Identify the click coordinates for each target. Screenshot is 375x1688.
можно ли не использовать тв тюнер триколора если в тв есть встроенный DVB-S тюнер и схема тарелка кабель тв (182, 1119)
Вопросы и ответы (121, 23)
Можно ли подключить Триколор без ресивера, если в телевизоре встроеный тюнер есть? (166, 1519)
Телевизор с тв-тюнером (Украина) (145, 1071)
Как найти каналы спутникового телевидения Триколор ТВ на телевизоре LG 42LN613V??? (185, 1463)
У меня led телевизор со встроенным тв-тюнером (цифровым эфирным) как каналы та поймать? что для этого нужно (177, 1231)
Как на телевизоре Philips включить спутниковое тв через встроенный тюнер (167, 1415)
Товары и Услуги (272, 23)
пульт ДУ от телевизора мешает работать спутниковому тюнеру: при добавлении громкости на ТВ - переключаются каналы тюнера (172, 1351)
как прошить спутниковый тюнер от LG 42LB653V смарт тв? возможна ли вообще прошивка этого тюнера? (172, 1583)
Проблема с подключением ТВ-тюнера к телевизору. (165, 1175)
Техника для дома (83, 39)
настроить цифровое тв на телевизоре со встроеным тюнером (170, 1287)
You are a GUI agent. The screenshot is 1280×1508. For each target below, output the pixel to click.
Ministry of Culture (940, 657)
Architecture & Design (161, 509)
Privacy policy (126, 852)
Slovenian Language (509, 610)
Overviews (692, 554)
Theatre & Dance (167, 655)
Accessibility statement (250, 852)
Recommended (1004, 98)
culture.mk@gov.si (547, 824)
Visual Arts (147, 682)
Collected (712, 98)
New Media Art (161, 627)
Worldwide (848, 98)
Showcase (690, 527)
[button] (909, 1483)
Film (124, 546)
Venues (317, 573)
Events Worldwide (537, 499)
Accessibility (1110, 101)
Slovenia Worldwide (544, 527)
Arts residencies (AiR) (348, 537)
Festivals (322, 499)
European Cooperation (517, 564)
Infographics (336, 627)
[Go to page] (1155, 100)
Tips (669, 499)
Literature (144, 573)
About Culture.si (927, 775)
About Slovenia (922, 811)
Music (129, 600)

==========

# To be done
Reproduce the records word for word, starting at the line that contains "Overviews (692, 554)" and stopping after the final line of the records.

# Answer for the task
Overviews (692, 554)
Theatre & Dance (167, 655)
Accessibility statement (250, 852)
Recommended (1004, 98)
culture.mk@gov.si (547, 824)
Visual Arts (147, 682)
Collected (712, 98)
New Media Art (161, 627)
Worldwide (848, 98)
Showcase (690, 527)
[button] (909, 1483)
Film (124, 546)
Venues (317, 573)
Events Worldwide (537, 499)
Accessibility (1110, 101)
Slovenia Worldwide (544, 527)
Arts residencies (AiR) (348, 537)
Festivals (322, 499)
European Cooperation (517, 564)
Infographics (336, 627)
[Go to page] (1155, 100)
Tips (669, 499)
Literature (144, 573)
About Culture.si (927, 775)
About Slovenia (922, 811)
Music (129, 600)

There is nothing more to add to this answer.